Although there has been no formal censorship here since martial law, it is widely suspected that the government instructs the press on what to print and how to display it. Of the three major Manila newspapers, one, the Times Journal, is controlled by the family of Imelda Marcos, the president's wife and a Cabinet minister. The city's largest television station is government-owned.

Until the past few days, newspapers and television have presented little information that differs from the government's version of the murder, which is that Aquino was shot to death by a hired gunman whom security guards then killed. There is a widespread belief that persons in Marcos' government may have been responsible for the murder, but little of that point of view has appeared in the media.

What most angered people who are either anti-Marcos or usually nonpolitical was the scant coverage of Aquino's funeral.

Hundreds of thousands of sympathizers marched through Manila to honor Aquino, but the city's largest television station gave a brief account of the huge funeral cortege and showed film of only a handful of participants on the evening news. That show devoted more air time to participants' difficulty finding buses to return home.

Since that day, many residents have been boycotting the newspapers, and a variety of small tabloids have sprung up and enjoyed brisk street sales. Some of them print foreign news-service stories and excerpts from U.S. news magazines.

In the past week or so, coverage in the establishment press has been notably more balanced. One paper gave extensive coverage to the New York news conference of a Japanese journalist who insists that government security men killed Aquino immediately after he arrived here on an airplane.

Several columnists recently have printed questions about the government's version of the killing and other events. One paper reported that authorities used gunfire to break up a violent demonstration last Wednesday night, although Marcos had claimed in a television interview that no guns were used by police.

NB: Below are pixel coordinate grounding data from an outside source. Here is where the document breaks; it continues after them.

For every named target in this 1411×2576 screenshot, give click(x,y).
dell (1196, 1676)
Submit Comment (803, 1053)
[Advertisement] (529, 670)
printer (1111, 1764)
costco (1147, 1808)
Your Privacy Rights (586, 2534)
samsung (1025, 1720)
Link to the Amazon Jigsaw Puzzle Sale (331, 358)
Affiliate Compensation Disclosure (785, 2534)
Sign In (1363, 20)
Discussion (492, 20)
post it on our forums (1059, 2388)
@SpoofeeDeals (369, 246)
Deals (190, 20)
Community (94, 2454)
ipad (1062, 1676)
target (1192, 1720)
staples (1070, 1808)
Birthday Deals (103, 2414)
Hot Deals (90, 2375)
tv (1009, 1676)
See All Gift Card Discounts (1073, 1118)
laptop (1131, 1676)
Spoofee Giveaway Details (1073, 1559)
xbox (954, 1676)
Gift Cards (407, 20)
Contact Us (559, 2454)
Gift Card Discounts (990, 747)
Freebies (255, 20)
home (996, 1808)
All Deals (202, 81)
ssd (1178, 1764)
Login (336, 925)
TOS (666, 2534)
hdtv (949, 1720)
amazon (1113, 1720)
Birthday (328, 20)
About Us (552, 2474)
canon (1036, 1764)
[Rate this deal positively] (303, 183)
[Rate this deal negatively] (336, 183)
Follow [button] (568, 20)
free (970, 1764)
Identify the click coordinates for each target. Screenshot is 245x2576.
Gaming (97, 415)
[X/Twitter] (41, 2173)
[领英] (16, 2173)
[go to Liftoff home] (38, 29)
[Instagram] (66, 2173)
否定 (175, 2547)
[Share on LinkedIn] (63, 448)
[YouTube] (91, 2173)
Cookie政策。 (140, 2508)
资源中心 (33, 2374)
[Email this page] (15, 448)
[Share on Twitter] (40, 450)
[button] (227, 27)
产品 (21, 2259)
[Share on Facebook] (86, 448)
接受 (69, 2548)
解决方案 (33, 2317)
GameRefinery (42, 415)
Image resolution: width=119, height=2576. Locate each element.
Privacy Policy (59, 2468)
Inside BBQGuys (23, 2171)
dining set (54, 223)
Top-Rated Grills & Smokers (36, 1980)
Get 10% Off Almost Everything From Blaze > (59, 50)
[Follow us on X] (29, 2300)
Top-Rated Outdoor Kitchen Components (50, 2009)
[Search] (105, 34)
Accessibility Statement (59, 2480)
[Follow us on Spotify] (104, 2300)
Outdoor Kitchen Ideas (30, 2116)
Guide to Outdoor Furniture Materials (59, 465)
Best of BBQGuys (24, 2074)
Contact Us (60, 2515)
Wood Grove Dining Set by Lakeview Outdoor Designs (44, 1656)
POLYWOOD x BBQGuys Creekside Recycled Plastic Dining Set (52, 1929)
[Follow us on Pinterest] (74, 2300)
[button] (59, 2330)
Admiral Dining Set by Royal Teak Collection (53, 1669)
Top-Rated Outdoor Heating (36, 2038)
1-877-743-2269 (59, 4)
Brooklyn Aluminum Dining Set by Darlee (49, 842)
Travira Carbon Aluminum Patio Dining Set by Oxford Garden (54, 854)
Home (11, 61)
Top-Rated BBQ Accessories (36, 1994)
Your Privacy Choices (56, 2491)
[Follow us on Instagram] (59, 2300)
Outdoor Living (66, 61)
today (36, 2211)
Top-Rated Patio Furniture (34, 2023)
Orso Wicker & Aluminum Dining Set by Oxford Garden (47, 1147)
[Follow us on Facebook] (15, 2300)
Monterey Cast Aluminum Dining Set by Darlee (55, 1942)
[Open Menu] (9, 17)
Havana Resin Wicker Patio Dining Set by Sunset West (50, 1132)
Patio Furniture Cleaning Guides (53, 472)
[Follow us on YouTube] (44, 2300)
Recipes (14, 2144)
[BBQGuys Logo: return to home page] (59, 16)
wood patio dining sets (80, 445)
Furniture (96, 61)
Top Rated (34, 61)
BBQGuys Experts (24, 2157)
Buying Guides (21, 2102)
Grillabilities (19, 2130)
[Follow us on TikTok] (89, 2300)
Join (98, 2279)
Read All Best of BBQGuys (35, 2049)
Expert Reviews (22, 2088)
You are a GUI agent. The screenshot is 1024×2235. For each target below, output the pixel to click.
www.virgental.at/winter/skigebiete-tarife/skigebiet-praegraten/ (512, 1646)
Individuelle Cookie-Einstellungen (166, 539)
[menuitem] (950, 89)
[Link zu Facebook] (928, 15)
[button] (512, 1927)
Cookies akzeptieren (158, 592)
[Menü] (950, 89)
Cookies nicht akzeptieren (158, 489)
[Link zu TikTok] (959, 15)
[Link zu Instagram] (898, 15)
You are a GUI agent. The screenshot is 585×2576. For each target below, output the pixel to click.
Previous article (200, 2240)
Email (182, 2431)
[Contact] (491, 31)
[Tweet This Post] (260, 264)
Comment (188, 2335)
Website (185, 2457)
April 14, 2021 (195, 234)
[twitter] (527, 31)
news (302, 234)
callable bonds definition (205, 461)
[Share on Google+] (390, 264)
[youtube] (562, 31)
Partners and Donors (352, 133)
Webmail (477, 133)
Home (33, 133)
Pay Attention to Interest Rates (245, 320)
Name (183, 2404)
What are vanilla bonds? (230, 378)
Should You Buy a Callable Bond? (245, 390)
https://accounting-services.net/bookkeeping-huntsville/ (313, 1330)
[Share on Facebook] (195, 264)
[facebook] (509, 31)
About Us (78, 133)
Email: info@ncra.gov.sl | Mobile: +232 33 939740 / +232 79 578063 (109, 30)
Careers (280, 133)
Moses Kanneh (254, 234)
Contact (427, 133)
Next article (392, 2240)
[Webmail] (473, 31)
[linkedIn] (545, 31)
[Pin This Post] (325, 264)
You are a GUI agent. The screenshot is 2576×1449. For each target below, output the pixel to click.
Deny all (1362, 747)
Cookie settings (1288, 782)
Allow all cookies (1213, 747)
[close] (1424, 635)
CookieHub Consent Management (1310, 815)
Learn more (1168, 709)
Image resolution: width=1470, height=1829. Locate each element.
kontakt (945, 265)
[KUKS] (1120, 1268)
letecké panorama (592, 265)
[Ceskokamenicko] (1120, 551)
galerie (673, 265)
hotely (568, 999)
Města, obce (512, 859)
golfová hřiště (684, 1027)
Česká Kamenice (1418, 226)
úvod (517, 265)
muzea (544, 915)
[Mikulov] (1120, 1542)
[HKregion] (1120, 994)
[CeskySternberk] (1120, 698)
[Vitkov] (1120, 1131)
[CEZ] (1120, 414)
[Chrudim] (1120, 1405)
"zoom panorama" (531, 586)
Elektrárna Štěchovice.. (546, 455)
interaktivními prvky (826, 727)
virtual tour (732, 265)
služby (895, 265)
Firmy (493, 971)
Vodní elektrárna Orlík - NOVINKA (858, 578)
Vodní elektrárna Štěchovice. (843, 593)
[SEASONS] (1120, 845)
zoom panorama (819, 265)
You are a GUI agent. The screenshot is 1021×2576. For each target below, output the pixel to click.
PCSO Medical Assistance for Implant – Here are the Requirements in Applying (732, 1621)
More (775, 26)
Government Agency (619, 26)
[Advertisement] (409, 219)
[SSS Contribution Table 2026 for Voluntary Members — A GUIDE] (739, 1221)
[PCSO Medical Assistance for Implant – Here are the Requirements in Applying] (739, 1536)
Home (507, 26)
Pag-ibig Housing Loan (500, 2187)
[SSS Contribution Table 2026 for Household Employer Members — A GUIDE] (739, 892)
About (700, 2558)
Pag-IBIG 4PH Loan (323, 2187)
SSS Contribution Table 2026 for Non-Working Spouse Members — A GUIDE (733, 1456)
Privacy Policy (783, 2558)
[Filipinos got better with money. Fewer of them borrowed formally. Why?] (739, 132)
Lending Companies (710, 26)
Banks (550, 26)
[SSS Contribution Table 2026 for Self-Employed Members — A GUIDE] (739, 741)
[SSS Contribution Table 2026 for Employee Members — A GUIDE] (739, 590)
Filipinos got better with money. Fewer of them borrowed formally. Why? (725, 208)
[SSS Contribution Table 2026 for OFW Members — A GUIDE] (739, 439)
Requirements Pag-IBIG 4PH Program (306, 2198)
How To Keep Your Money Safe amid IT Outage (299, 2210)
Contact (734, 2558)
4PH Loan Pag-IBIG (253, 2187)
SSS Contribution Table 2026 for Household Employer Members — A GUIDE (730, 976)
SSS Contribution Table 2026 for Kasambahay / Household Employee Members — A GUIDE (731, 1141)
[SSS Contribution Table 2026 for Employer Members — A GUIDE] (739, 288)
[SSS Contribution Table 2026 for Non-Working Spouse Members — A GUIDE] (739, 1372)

The businessmen's assault on the media came at the meeting of a business club in Makati, the city's financial center where several recent anti-Marcos demonstrations have incurred the president's wrath of the president.

Hans Menzi, publisher of the Bulletin Today newspaper and a former aide to Marcos, attempted to defend the press during the meeting, after some of the 500 persons there booed him.

Menzi acknowledged "shortcomings" in the post-assassination coverage but said his newspaper had carried stories depicting both points of view. "If you want both sides, then help us," the publisher said.

Menzi reminded the audience of the media's difficulties from 1972 to 1981, when Marcos imposed martial law. He said the press then had to operate under guidelines that prevented criticism of Marcos' family and banned news considered detrimental to national security.

Jayme, who is president of the Private Development Corp. of the Philippines, told the audience that businessmen must step in to restore a free press and called for advertising boycotts.

"Since we businessmen are now subjects of much reporting, we have the option to buy these papers or not," he added.